> students use AI as a personalized tutor but still do the assignments themselves.
So your first study actually concludes the opposite. It concluded that all AI users performed worse, but the effect was smaller for students which used AI as a tutor.
The second meta analysis I don‘t quite understand. I understand they conclude that using AI tutor shows significant improvement, but I don‘t understand the methodology. I may be misunderstanding but it seems to simply count papers which shows positive outcomes and reaches conclusion that way. I think that methodology is deeply flawed as it will amplify whichever biases are present in the studies it uses. I also think the lack of control groups is a major issues. If we are comparing AI tutor to nothing, off course the AI tutor is gonna perform better. We need to compare to traditional methods. And this is especially relevant in our discussion because junior developers usually have excellent access to senior developers (via peer review, pair programing, etc.), much better then student’s access to tutors for that matter.

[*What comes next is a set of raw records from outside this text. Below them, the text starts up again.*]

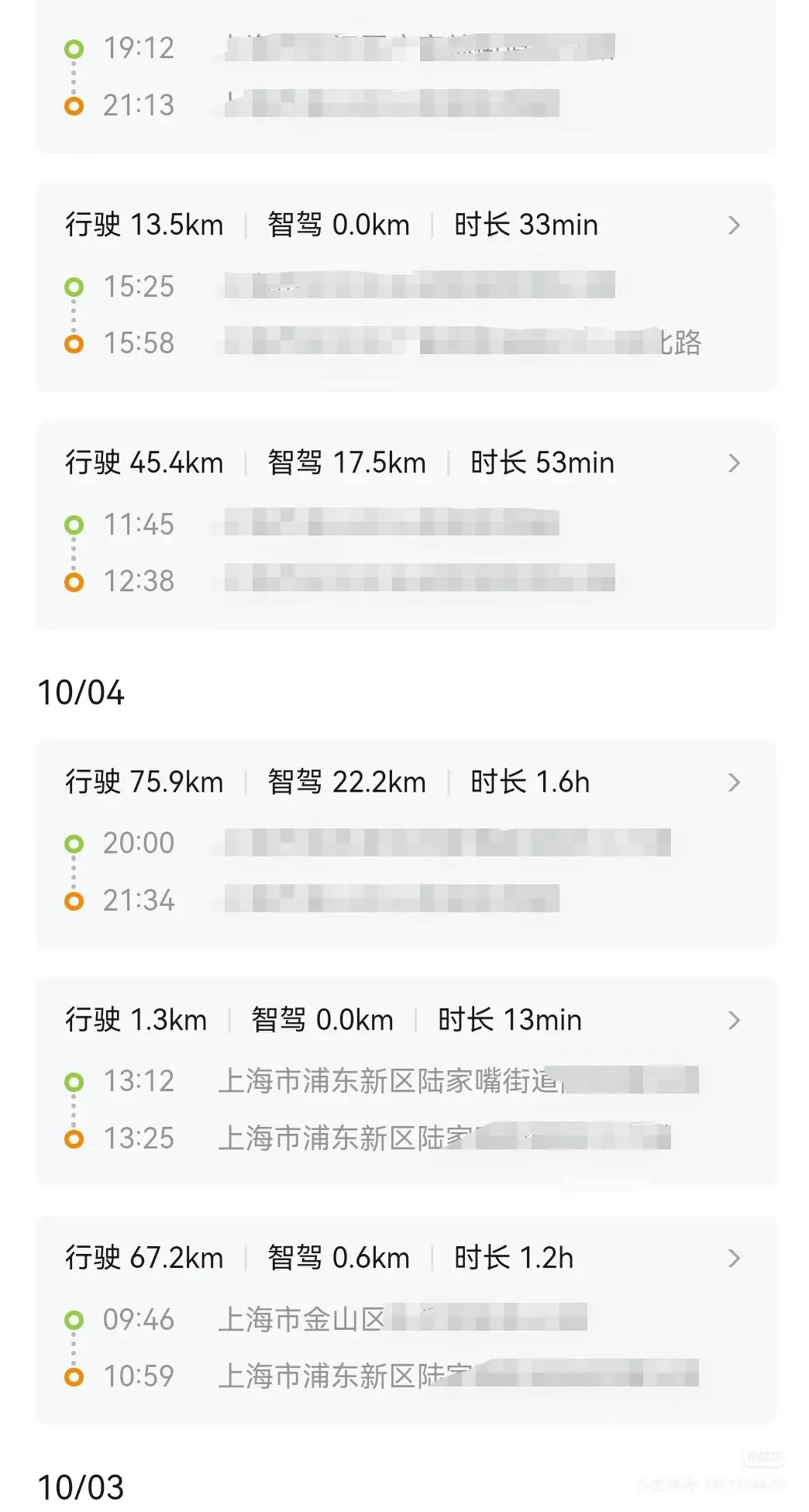The width and height of the screenshot is (809, 1512).
Task: Expand the 67.2km trip arrow
Action: coord(734,1258)
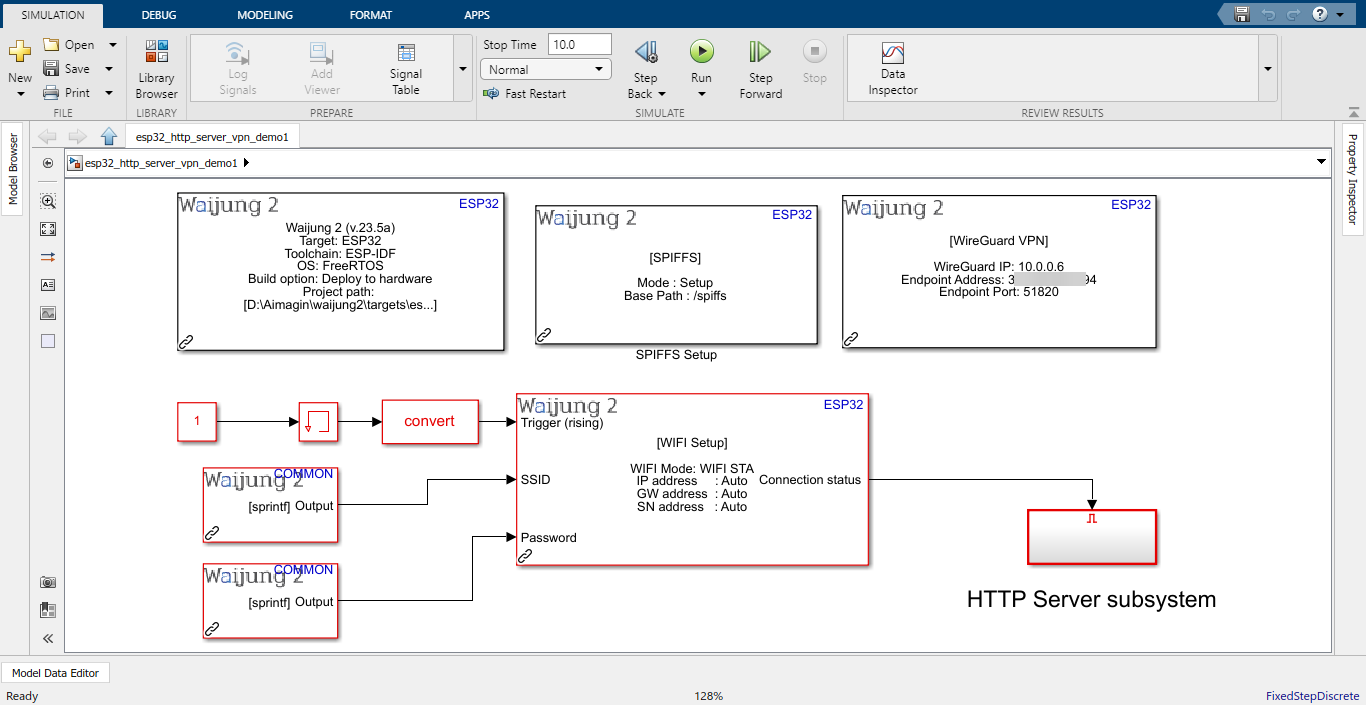Viewport: 1366px width, 705px height.
Task: Switch to the MODELING tab
Action: [265, 15]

So out of the meta-analysis I picked the paper with the strongest claim (trying to steel-man it) which is this one: https://online-journal.unja.ac.id/JIITUJ/article/view/34809/...
It claims the following in the abstract:
> The results indicated that students employing AI tutors shown significant improvements in problem-solving and personalized learning compared to the control group.
Now when I look at the control group it claims this (also in the abstract):
> Participants were allocated to a control group receiving conventional training and an experimental group utilizing AI technology,
But when I look into the methodology section I see this:
> The researchers classified the patients into two groups: MathGPT and Flexi 2.0
MathGPT and Flexi 2.0 are both AI tutors. Now I am confused, where is the control group and how was this “conventional training conducted”?
The methodology section actually tells a different story from the abstract:
> This research utilized a quantitative methodology via a quasi-experimental design.
By quasi-experimental design they mean that they tested the same students before and after AI intervention. And concluded that the AI tutor helped them improve. Now this is not what control group means, so the researchers are actually lying by omission in the abstract. This is a spectacularly bad experimental design and I wonder how it would pass peer review, so I look at the publisher Jurnal Ilmiah Ilmu Terapan Universitas Jambi. So not exactly a reputable journal.
I still stand by my no evidence for a testable hypotheses. I suspect that your first link is actually correct in that AI is bad for students and just less bad if it is used as a tutor.